Face au sommeil de la raison et à l’ébat des monstres, le choix de Mariani a donc à sa façon une dimension morale. Comme celui, à sa façon à elle, périlleux, de Mère Agnès-Mariam de la Croix, supérieure du monastère Saint-Jacques le Mutilé sis Qâra. Comme celui de Daniel Maes, père Prémontré de l’abbaye flamande Postel-Mol parti servir le Christ à Qâra, al-Qalamoun, et qui a écrit une lettre ouverte au ministre des Affaires étrangères belge. Je pourrais poursuivre cette énumération jusqu’à l’infini.
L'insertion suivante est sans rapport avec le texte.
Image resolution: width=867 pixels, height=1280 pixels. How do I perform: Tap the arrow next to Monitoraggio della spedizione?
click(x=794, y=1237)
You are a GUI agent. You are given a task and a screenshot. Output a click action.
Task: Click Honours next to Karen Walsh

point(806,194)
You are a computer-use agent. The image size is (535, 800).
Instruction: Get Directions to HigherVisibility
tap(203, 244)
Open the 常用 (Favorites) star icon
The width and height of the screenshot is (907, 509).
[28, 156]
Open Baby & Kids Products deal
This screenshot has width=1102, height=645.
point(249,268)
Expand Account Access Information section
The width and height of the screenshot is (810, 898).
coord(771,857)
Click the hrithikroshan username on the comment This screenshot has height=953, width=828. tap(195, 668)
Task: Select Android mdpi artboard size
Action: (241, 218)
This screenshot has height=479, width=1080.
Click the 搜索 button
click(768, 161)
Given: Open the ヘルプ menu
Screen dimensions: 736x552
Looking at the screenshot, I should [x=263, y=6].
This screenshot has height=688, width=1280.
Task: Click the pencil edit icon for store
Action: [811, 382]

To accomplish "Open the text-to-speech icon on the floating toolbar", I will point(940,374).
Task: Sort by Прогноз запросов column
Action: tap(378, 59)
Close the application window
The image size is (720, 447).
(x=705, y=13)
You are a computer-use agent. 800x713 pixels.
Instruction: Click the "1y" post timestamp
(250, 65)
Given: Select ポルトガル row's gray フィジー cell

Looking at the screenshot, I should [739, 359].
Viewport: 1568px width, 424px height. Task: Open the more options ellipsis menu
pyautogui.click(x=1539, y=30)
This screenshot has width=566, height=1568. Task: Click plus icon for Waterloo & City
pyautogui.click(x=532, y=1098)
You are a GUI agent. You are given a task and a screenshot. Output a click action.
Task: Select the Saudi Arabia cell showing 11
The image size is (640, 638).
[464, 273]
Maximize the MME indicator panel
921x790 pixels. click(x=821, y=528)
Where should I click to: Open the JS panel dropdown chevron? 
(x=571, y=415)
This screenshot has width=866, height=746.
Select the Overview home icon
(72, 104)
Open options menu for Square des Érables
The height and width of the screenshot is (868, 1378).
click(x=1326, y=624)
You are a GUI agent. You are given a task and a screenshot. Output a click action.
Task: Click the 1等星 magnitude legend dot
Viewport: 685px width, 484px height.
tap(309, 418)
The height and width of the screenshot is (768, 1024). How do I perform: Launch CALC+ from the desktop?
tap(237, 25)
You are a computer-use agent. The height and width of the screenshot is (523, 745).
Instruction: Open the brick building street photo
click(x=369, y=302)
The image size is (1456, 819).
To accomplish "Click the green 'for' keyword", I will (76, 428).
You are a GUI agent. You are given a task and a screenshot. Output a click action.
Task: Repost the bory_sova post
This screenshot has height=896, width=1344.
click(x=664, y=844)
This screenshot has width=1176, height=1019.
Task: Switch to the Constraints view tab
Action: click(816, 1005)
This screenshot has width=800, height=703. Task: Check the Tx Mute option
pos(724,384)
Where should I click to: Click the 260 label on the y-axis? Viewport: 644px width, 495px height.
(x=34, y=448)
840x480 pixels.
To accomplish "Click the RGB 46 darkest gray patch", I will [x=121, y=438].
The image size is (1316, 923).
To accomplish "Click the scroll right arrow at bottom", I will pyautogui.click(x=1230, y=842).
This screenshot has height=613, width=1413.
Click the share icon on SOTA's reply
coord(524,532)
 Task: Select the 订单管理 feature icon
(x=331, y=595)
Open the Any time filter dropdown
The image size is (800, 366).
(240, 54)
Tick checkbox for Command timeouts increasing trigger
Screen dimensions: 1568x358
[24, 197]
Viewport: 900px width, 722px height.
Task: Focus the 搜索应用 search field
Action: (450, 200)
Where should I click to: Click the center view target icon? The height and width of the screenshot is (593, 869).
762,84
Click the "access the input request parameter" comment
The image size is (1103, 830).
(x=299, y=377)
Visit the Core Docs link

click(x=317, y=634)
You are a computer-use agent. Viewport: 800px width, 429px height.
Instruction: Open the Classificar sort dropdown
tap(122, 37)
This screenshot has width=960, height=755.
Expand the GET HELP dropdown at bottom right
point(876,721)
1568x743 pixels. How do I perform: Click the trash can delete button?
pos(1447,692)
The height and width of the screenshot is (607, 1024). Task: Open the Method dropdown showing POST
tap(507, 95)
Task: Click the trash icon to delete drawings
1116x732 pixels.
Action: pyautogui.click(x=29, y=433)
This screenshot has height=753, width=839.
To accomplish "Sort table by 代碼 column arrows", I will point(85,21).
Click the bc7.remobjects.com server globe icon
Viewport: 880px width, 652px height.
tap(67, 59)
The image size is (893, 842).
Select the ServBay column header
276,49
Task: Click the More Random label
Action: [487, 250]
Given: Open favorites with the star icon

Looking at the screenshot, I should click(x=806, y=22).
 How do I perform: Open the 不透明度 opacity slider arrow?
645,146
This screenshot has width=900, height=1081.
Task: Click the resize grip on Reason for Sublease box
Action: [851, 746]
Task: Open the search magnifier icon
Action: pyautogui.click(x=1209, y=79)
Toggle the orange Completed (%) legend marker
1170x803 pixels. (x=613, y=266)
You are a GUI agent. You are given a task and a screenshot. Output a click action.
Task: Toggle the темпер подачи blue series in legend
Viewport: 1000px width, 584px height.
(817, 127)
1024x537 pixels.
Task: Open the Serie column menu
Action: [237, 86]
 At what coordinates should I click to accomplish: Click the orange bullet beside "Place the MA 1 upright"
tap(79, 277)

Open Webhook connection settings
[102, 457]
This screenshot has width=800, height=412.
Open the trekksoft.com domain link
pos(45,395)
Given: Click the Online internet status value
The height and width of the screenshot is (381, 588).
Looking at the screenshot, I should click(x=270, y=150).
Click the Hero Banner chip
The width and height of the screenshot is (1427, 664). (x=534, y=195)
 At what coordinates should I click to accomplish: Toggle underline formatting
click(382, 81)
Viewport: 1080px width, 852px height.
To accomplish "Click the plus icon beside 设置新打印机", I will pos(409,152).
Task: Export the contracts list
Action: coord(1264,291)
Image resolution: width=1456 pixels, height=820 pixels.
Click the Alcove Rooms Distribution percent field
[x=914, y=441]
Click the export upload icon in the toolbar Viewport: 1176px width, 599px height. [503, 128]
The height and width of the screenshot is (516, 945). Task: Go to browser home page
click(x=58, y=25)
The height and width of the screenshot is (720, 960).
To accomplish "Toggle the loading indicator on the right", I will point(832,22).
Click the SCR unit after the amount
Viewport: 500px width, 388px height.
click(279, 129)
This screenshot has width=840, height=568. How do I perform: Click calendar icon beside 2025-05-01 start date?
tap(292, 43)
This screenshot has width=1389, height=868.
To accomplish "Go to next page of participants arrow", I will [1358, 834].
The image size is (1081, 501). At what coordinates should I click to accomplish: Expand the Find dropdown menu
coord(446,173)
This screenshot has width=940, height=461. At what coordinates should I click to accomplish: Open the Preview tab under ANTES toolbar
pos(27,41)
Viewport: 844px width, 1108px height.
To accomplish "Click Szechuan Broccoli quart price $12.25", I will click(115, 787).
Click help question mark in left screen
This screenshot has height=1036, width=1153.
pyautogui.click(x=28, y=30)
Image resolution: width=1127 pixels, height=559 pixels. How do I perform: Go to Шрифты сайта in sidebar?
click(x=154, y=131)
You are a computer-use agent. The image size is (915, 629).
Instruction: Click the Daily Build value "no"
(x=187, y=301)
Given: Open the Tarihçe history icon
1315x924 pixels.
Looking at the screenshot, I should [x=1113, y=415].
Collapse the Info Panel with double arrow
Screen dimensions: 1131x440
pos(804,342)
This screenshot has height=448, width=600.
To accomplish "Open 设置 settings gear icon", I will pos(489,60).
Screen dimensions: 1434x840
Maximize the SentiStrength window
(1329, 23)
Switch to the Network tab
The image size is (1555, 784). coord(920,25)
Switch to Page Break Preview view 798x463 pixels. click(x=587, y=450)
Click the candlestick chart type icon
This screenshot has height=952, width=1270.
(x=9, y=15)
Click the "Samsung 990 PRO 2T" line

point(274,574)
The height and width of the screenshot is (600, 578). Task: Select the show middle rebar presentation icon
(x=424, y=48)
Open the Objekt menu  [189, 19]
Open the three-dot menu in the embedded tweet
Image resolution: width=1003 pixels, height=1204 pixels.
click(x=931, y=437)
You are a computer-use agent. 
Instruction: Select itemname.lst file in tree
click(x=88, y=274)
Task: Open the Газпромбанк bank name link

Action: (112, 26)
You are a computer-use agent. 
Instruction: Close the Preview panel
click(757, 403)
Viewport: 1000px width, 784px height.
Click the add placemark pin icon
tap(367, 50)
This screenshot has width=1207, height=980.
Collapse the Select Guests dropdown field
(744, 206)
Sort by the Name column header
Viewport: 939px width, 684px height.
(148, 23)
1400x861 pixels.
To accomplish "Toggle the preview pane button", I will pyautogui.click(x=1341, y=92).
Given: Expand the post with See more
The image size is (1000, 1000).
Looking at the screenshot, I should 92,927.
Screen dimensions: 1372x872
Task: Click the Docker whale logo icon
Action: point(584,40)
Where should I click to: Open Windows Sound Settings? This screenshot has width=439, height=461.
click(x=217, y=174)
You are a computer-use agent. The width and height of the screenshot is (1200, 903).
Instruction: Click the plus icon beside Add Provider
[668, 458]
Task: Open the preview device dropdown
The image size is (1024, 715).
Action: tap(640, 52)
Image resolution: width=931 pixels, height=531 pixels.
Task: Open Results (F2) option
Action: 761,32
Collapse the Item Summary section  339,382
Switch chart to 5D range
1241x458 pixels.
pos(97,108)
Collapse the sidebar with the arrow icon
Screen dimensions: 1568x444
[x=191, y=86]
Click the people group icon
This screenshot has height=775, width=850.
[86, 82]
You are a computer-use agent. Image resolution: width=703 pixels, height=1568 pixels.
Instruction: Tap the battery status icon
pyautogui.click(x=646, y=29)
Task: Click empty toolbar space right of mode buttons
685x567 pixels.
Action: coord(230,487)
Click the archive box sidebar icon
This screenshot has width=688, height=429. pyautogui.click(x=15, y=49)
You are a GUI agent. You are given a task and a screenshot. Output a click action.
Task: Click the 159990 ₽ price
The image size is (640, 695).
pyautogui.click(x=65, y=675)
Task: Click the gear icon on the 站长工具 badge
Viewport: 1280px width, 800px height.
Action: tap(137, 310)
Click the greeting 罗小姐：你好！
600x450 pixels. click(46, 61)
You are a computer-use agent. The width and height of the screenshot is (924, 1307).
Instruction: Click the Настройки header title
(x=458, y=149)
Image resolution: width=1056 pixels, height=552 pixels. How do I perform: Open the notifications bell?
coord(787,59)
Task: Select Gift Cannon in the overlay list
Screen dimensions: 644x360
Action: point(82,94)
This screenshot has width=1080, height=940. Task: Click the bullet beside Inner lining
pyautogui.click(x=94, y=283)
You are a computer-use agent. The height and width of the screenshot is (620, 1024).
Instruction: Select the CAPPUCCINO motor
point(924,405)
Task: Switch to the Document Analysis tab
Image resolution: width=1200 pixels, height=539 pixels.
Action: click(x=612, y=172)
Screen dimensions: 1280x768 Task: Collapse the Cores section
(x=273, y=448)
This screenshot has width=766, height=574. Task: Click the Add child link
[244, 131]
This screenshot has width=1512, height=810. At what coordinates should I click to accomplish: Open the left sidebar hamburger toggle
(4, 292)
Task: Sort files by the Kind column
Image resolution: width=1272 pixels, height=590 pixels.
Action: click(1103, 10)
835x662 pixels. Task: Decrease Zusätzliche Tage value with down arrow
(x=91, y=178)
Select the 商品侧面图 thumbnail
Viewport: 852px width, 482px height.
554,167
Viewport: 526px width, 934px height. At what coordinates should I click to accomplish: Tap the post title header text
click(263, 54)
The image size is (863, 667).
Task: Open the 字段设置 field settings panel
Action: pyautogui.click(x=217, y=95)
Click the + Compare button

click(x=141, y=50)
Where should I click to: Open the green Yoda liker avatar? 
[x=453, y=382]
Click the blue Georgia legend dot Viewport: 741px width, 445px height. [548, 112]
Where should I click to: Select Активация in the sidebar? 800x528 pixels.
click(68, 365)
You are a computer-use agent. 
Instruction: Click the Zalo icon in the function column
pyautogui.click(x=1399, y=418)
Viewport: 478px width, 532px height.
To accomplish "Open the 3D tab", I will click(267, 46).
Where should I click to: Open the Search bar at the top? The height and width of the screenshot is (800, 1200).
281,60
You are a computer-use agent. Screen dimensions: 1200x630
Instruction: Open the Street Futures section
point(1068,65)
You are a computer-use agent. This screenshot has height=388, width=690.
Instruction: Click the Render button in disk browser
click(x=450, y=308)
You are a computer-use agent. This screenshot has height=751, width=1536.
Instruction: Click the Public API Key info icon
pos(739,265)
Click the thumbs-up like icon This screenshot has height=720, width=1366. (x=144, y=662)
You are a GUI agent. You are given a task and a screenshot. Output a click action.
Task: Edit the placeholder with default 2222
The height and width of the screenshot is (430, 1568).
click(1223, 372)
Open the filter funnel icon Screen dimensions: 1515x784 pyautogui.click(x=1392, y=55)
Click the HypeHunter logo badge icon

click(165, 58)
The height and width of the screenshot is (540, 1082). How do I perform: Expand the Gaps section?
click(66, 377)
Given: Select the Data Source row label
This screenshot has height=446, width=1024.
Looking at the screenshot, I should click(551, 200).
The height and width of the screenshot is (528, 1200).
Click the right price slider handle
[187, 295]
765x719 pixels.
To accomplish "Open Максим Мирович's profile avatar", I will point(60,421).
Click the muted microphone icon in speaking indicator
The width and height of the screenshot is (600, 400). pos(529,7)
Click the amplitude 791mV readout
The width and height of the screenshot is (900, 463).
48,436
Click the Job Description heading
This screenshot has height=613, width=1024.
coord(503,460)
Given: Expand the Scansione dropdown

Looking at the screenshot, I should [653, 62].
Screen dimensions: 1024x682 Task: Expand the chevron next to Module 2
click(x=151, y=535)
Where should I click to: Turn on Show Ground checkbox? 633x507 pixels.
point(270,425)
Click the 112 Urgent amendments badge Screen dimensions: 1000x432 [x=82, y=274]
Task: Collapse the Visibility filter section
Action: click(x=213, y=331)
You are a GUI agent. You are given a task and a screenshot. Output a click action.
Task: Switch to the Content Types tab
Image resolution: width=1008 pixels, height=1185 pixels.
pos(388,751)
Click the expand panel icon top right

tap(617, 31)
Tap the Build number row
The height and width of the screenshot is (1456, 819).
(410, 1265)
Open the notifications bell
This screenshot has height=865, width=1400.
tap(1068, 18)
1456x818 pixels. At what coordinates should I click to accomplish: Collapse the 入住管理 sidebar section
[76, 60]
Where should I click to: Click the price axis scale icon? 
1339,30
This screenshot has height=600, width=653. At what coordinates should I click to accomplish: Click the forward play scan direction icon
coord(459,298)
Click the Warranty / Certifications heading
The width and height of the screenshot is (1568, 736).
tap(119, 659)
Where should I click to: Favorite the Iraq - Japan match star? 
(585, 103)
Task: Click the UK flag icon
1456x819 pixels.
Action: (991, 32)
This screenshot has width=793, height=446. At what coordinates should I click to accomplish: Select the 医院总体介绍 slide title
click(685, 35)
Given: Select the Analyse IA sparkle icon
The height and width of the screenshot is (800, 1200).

Cependant, s’il y a nom sur lequel je voudrais m’arrêter, une âme vers laquelle vont souvent mes pensées de ces derniers jours, c’est bien celui du jeune officier russe,Alexandre Prochorenko, tombé lors de la reprise de Palmyre. Piégé par Daesh et se sachant perdu, il a appelé des frappes aériennes sur sa position. Très franchement, plus j’en apprends sur des gens de cet acabit, plus les élites atlantistes et les pseudo-libéraux criards de Russie me donnent la nausée. Plus j’en apprends, plus je conçois que la Syrie, au bout de cinq années de cauchemar abyssal, est devenue le terrain, direct et/ou médiatique, d’une Lutte ultime dont le dénouement annoncera le début de la fin d’un Monde. Duquel ? Le longuissime dossier syrien n’étant qu’une case départ, je pense que l’alternance des défaite/victoires du Bien et du Mal durera pendant quelques années encore s’étendant progressivement, comme le feu gagne un immeuble. Les délais se préciseront après la reprise (ou la perte, Dieu en préserve Damas) de Raqqa, l’attitude ultérieure d’Erdogan après sa reprise en main, le degré d’impatience du salafisme à soumettre l’Occident, enfin, les présidentielles US qui approchent. J’espère alors, de tout coeur, qu’il se trouvera en UE plus d’Alexandre Prochorenko que de journalistes de BFM TV. Car je désire vivement la survie et le triomphe de l’Europe comme je désire le triomphe de cet élément transcendant que nous appelons Moraleet sans lequel le droit international, garant de la stabilité dans le monde, n’aurait aucun fondement.